━━━━━ Supplied passage

[PATCH sl-b 5/6] percpu_ref: Print allocator upon reference-count underflow

From: paulmck
Date: Fri Dec 04 2020 - 19:42:01 EST


From: "Paul E. McKenney" <paulmck@xxxxxxxxxx>

Reference-count underflow for percpu_ref is detected in the RCU callback
percpu_ref_switch_to_atomic_rcu(), and the resulting warning does not
print anything allowing easy identification of which percpu_ref use
case is underflowing. This is of course not normally a problem when
developing a new percpu_ref use case because it is most likely that
the problem resides in this new use case. However, when deploying a
new kernel to a large set of servers, the underflow might well be a new
corner case in any of the old percpu_ref use cases.

This commit therefore prints the percpu_ref allocation site using the
new kmem_last_alloc() and kmem_last_alloc_errstring() functions in order
to provide a bit more information for the kernel-deployment case.

Cc: Ming Lei <ming.lei@xxxxxxxxxx>
Cc: Jens Axboe <axboe@xxxxxxxxx>
Reported-by: Andrii Nakryiko <andrii@xxxxxxxxxx>
Signed-off-by: Paul E. McKenney <paulmck@xxxxxxxxxx>
---
lib/percpu-refcount.c | 15 ++++++++++++---
1 file changed, 12 insertions(+), 3 deletions(-)

diff --git a/lib/percpu-refcount.c b/lib/percpu-refcount.c
index e59eda0..8c7b21a0 100644
--- a/lib/percpu-refcount.c
+++ b/lib/percpu-refcount.c
@@ -169,6 +169,8 @@ static void percpu_ref_switch_to_atomic_rcu(struct rcu_head *rcu)
struct percpu_ref *ref = data->ref;
unsigned long __percpu *percpu_count = percpu_count_ptr(ref);
unsigned long count = 0;
+ void *allocaddr;
+ const char *allocerr;
int cpu;

for_each_possible_cpu(cpu)
@@ -191,9 +193,16 @@ static void percpu_ref_switch_to_atomic_rcu(struct rcu_head *rcu)
*/
atomic_long_add((long)count - PERCPU_COUNT_BIAS, &data->count);

- WARN_ONCE(atomic_long_read(&data->count) <= 0,
- "percpu ref (%ps) <= 0 (%ld) after switching to atomic",
- data->release, atomic_long_read(&data->count));
+ if (atomic_long_read(&data->count) <= 0) {
+ allocaddr = kmem_last_alloc(data);
+ allocerr = kmem_last_alloc_errstring(allocaddr);
+ if (allocerr)
+ WARN_ONCE(1, "percpu ref (%ps) <= 0 (%ld) after switching to atomic (%s)",
+ data->release, atomic_long_read(&data->count), allocerr);
+ else
+ WARN_ONCE(1, "percpu ref (%ps) <= 0 (%ld) after switching to atomic (allocated at %pS)",
+ data->release, atomic_long_read(&data->count), allocaddr);
+ }

/* @ref is viewed as dead on all CPUs, send out switch confirmation */
percpu_ref_call_confirm_rcu(rcu);
--
2.9.5

━━━━━━━━━━

Brief A — In the patch, rewrite the part between "Reference-count underflow for" and "the kernel-deployment case.", inclusive, putting "machines" in place of "servers".
Brief B — According to the patch, which RCU callback detects reference-count underflow for percpu_ref?
Brief C — Please decide whether each statement agrees with the patch, answering yes or no and quoting the words that decide it: (i) The existing warning makes it easy to identify which percpu_ref use case is underflowing. (ii) The allocation site is printed using the kmem_last_alloc() and kmem_last_alloc_errstring() functions. (iii) The change touches only one file.

━━━━━ Information shown

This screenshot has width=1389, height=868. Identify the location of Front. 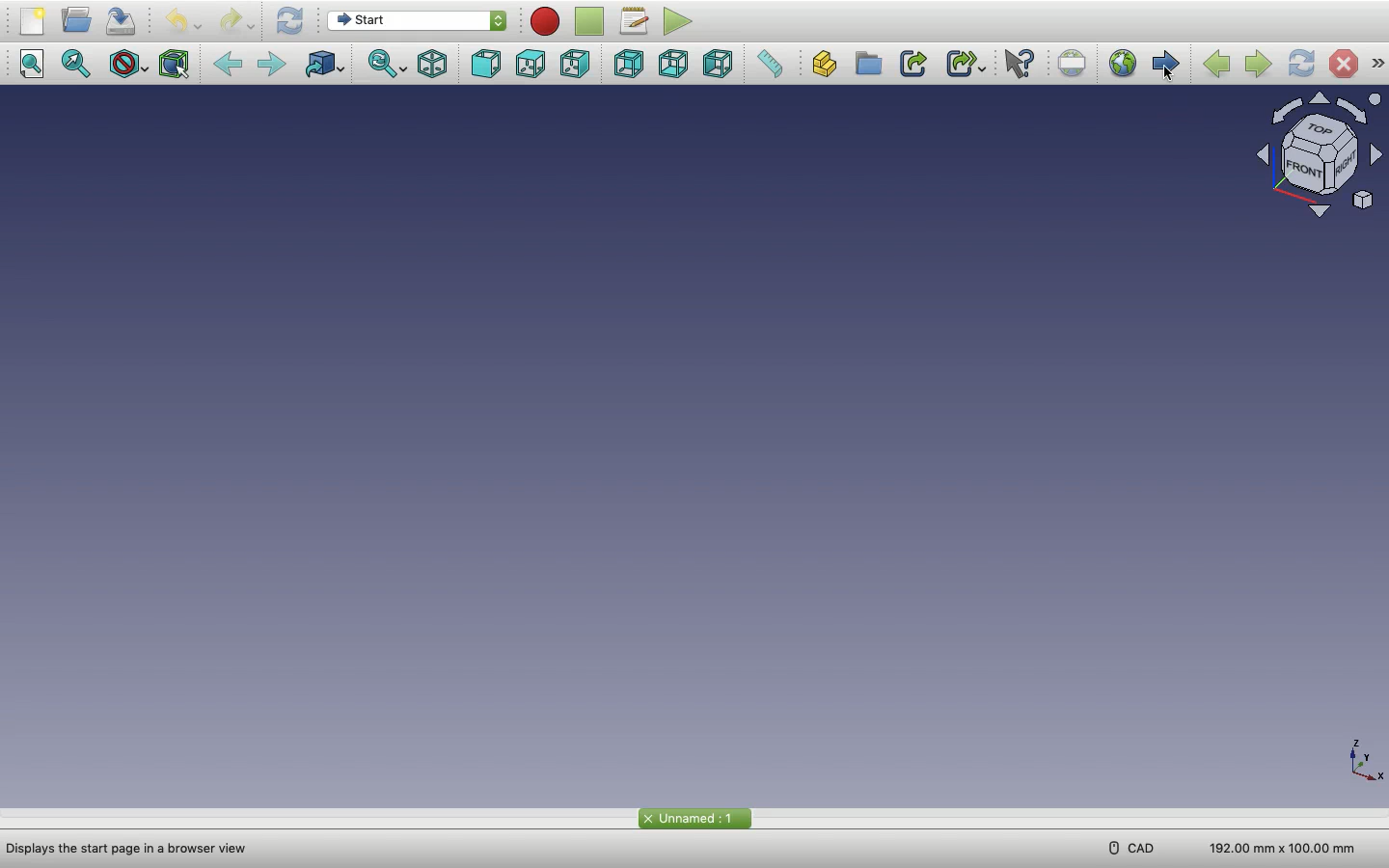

━━━━━━━━━━
━━━━━ Information shown

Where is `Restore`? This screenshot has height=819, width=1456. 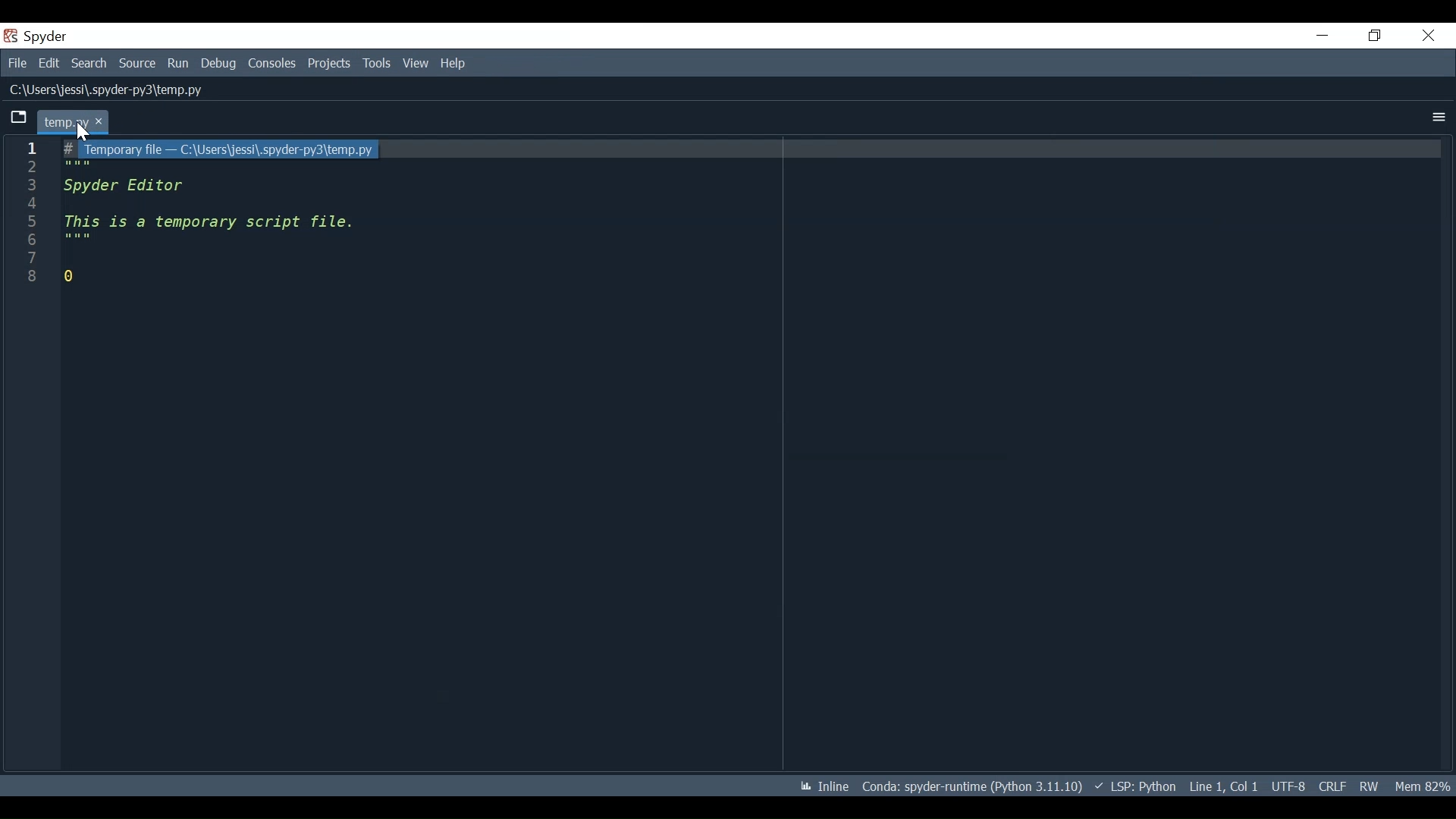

━━━━━━━━━━

Worked solution A —
Reference-count underflow for percpu_ref is detected in the RCU callback
percpu_ref_switch_to_atomic_rcu(), and the resulting warning does not
print anything allowing easy identification of which percpu_ref use
case is underflowing. This is of course not normally a problem when
developing a new percpu_ref use case because it is most likely that
the problem resides in this new use case. However, when deploying a
new kernel to a large set of machines, the underflow might well be a new
corner case in any of the old percpu_ref use cases.

This commit therefore prints the percpu_ref allocation site using the
new kmem_last_alloc() and kmem_last_alloc_errstring() functions in order
to provide a bit more information for the kernel-deployment case.

Worked solution B — percpu_ref_switch_to_atomic_rcu()

Worked solution C —
(i) No: "the resulting warning does not print anything allowing easy identification of which percpu_ref use case is underflowing"
(ii) Yes: "prints the percpu_ref allocation site using the new kmem_last_alloc() and kmem_last_alloc_errstring() functions"
(iii) Yes: "1 file changed, 12 insertions(+), 3 deletions(-)"